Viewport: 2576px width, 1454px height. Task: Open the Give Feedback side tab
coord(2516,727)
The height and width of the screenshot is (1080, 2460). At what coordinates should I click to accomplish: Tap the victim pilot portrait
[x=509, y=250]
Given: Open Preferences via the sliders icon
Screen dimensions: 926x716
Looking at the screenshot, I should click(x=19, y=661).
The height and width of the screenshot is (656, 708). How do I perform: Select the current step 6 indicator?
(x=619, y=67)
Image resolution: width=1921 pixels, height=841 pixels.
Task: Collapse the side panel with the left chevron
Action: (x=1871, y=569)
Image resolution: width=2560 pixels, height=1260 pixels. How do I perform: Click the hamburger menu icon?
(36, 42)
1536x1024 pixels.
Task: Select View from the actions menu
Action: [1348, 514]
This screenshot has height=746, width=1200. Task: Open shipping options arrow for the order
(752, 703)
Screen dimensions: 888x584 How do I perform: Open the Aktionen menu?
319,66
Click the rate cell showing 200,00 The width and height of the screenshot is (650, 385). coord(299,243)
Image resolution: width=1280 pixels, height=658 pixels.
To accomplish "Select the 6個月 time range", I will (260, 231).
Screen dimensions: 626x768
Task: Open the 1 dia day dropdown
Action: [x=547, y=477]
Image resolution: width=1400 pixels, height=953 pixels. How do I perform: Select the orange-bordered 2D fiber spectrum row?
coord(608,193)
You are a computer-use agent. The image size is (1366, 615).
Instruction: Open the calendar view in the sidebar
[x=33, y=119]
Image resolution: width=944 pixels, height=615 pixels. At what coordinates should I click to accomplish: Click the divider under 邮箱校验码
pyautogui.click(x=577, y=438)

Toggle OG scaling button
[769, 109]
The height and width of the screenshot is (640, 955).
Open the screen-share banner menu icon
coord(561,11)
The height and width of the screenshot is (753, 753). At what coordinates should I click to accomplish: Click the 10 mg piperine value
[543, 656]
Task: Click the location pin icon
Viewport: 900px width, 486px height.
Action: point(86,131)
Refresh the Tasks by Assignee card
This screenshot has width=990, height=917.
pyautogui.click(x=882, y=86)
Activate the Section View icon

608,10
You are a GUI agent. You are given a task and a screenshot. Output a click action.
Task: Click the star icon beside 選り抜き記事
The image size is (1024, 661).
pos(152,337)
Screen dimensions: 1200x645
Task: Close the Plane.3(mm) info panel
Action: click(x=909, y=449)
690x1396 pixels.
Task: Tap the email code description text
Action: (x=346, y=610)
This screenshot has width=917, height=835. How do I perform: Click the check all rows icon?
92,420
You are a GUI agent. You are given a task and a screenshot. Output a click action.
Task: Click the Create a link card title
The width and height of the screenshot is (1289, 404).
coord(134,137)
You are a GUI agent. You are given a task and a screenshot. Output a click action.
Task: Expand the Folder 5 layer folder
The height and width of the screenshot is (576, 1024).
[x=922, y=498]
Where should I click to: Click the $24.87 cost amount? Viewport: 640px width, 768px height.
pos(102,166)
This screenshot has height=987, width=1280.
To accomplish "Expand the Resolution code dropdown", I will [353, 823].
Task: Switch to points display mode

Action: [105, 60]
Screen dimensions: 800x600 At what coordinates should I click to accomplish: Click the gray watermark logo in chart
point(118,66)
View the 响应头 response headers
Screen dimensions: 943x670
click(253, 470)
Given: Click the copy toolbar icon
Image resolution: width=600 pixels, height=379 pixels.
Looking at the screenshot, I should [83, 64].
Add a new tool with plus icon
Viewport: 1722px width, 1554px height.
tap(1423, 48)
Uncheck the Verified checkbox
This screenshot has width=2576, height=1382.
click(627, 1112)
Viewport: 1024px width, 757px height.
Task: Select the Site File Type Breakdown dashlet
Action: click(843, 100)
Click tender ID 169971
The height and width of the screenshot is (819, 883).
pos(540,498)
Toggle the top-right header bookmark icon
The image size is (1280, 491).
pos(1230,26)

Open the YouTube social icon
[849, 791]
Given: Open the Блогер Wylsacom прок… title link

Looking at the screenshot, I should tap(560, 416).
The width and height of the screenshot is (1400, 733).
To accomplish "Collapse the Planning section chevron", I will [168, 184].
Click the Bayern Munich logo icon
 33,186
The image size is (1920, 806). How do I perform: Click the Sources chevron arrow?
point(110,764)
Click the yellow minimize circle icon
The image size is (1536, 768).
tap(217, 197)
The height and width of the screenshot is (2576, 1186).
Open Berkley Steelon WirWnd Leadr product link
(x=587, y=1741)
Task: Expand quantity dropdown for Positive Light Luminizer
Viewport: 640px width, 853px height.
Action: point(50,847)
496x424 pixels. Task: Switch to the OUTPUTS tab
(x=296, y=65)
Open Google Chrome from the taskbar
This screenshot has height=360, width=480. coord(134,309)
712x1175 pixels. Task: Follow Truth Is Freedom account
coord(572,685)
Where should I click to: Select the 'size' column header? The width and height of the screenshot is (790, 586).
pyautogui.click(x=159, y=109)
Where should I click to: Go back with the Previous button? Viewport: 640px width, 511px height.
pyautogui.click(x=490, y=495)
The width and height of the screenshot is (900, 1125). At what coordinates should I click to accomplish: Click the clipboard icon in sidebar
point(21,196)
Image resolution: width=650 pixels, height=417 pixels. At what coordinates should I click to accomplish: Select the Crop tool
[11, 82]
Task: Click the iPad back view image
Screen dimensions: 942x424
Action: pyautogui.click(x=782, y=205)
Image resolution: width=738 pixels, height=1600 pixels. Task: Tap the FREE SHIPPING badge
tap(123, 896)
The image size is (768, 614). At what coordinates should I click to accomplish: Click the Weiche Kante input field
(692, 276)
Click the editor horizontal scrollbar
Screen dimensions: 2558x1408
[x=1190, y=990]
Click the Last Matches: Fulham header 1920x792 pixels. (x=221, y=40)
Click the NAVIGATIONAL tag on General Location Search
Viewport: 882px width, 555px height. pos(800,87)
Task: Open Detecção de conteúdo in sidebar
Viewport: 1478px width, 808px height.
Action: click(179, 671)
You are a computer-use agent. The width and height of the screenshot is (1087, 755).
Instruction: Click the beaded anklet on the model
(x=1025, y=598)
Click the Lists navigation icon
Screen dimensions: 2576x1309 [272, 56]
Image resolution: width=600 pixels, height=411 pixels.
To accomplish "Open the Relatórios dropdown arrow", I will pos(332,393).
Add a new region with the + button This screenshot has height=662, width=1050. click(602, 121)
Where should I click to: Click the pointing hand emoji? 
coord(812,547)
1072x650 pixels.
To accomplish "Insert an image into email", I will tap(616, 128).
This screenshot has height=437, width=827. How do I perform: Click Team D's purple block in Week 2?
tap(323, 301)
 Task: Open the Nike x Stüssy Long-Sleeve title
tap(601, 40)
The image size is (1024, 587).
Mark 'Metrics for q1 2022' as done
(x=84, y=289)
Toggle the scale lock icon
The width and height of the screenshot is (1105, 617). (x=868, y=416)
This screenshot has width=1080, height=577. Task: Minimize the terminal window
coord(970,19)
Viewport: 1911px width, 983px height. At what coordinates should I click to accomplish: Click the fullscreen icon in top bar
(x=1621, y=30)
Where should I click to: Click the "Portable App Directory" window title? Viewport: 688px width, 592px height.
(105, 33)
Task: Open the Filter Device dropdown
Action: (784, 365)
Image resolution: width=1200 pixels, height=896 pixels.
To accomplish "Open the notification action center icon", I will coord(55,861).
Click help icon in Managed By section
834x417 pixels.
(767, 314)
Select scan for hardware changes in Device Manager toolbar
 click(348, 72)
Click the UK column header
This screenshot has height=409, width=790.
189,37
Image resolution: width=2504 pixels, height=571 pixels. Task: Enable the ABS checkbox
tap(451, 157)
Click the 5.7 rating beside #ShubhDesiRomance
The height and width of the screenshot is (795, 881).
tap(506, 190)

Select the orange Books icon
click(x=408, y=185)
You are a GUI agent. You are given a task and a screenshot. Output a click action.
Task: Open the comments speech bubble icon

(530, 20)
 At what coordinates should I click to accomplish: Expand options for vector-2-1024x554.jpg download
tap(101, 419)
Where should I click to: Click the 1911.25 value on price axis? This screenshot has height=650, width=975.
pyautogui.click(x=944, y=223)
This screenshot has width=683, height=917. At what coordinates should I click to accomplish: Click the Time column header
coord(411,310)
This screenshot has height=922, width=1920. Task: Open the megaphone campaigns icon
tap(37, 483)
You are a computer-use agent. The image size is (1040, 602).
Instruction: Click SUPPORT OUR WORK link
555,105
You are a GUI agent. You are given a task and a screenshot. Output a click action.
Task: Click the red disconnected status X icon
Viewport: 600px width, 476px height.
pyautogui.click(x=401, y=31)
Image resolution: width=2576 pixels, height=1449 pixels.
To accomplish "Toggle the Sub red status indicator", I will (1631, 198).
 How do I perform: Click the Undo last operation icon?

---

Retype the lines from the one containing "The height and width of the screenshot is (795, 881)." to the last line above. Change nothing and include no others.

The height and width of the screenshot is (795, 881).
tap(506, 190)

Select the orange Books icon
click(x=408, y=185)
You are a GUI agent. You are given a task and a screenshot. Output a click action.
Task: Open the comments speech bubble icon

(530, 20)
 At what coordinates should I click to accomplish: Expand options for vector-2-1024x554.jpg download
tap(101, 419)
Where should I click to: Click the 1911.25 value on price axis? This screenshot has height=650, width=975.
pyautogui.click(x=944, y=223)
This screenshot has width=683, height=917. At what coordinates should I click to accomplish: Click the Time column header
coord(411,310)
This screenshot has height=922, width=1920. Task: Open the megaphone campaigns icon
tap(37, 483)
You are a computer-use agent. The image size is (1040, 602).
Instruction: Click SUPPORT OUR WORK link
555,105
You are a GUI agent. You are given a task and a screenshot. Output a click action.
Task: Click the red disconnected status X icon
Viewport: 600px width, 476px height.
pyautogui.click(x=401, y=31)
Image resolution: width=2576 pixels, height=1449 pixels.
To accomplish "Toggle the Sub red status indicator", I will (1631, 198).
 How do I perform: Click the Undo last operation icon?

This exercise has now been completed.